# What you will do:
Reproduce word for word, from the entries below, the line with "Viewport: 526px width, 812px", the line with "Select the Rectangular Marquee tool", and every line between them, and nothing more.

# Provided data:
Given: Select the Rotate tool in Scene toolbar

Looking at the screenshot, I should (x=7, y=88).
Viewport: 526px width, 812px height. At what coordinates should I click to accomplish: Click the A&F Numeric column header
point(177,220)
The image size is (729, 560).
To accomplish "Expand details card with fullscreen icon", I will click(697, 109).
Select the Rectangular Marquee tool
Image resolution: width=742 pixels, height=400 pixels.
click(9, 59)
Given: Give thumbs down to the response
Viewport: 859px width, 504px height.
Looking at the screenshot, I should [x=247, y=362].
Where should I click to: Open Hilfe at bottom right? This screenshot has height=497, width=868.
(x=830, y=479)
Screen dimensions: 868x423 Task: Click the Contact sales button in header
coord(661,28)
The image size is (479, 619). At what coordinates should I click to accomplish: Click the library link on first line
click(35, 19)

---

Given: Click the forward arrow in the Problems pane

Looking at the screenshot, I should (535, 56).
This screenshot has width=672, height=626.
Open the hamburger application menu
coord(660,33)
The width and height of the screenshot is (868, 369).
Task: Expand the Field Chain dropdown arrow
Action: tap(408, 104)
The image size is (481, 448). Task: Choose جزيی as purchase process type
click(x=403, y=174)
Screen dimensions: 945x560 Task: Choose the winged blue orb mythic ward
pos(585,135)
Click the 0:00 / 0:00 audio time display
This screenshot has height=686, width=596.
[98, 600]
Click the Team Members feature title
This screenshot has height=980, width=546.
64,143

# Written answer:
Viewport: 526px width, 812px height. At what coordinates should I click to accomplish: Click the A&F Numeric column header
point(177,220)
The image size is (729, 560).
To accomplish "Expand details card with fullscreen icon", I will click(697, 109).
Select the Rectangular Marquee tool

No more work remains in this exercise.